For more than a half-century of its 127-year existence the historic Dingess Tunnel has served as vital connector between people living in the Dingess/Twelve Pole/East Fork areas and those living in other communities of Mingo County.
In that time the nearly mile-long, single-lane stone masonry passageway has undergone only a handful of upgrades — the last having come four years ago when a section of the roof began sagging and required the installation of new steel support beams.
Along with the major drawback of it accommodating only a single lane of traffic, for most of the time, the tunnel has also been unlighted and the roadway itself has continually been susceptible to furrowed pavement and chuckholes, which in turn have always been filled with water, primarily due to an incessantly seeping ceiling.
However, other than it still being an at-times inconvenient single-lane roadway, the tunnel’s other shortcomings are now a collective thing of the past.
Due to the efforts spearheaded by a grassroots community group known as the Dingess Action Committee, whose members work to improve the three areas, as well as the efforts of state Sen. Ron Stollings, a ribbon-cutting was held Tuesday afternoon to commemorate a recently-completed $5.5 million renovation project inside the tunnel.
Work on the project, some of which is still ongoing along the outside peripheries of the tunnel involving ditch lines and other similar water drainage work, included steam-cleaning the tunnel’s stone masonry, rehabilitating the ditches running parallel to the roadway, tearing out and replacing the old pavement, and adding a $1 million lighting system.
Johnny Nick Hager, who is president of the DAC, said after he and other members of the group first targeted the tunnel as a possible doable project, earlier this year they began in earnest to seek out those individuals and government agencies they believed could help bring it to fruition.
“I first contacted Sen. Stollings in April and right away he began contacting department of highway officials and it kind of took off from there,” Hager said.
Hager said work began the second week of June and as of last Wednesday (Nov. 6) all the work inside the tunnel had been completed.”
Stollings, who attended the ribbon-cutting, said acquiring the necessary funding for any kind of highway project is always a major undertaking and never guaranteed.
Although the Dingess Tunnel is a designated historic landmark and that this distinction alone from the outset greatly enhanced the project’s chances, he said getting the amount of funding that was required to complete even such a much-deserving endeavor was still anything but a given.
“When we get a request like this we just try to run it up the flagpole and see what happens,” he said. “In this instance, we really did consider ourselves the squeaky wheel so we went about doing everything we could possibly do to get the grease.
“I made this project a major priority with the DOT and with everyone working together we were successful in our efforts.
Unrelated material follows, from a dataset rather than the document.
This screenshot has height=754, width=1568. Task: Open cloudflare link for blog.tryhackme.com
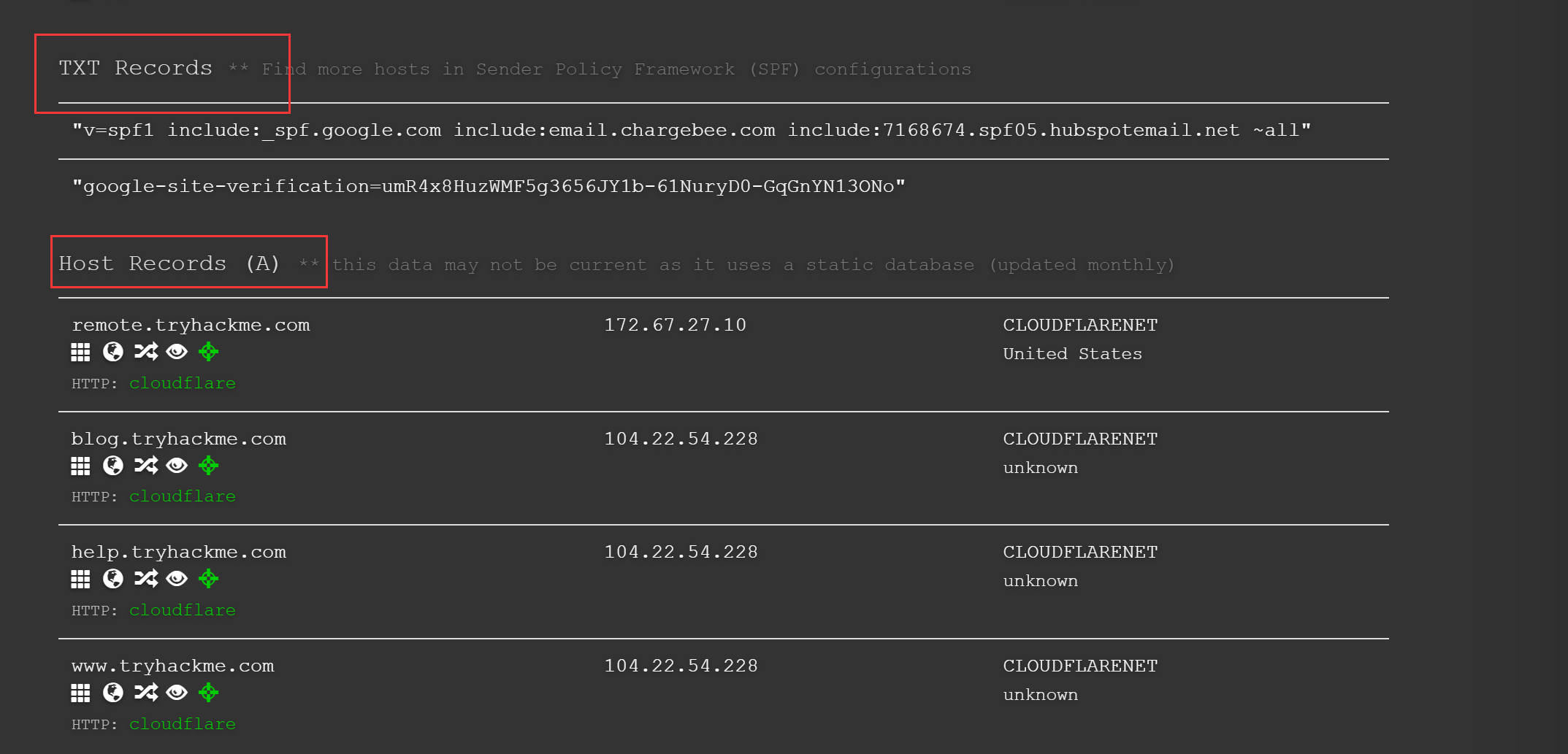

But it wasn’t just me, there were other senators and delegates pushing for this ... it was simply the successful result of everyone pulling in the same direction.”
Among other projects the DAC has undertaken and effectively attained since he founded the organization last November, Hager said just a month later in December the group launched Dingess’ inaugural and what going forward will become the community’s annual Christmas Tree Ceremony.
The group has also spearheaded two successful community clean-ups at the tunnel, a clean-up at Breeden, is credited for the installation of the first-ever Dingess welcome sign and, in coordination with Chief John Hall Jr. and the East Fork Volunteer Fire Department, just this summer successfully held the community’s Fourth Annual 4th of July Celebration.
“Being a community action group, we operate solely on the donations of the community,” he said. “And because it’s a group made up of volunteers, we’re also always looking to add as many other volunteers from the community as we can get.”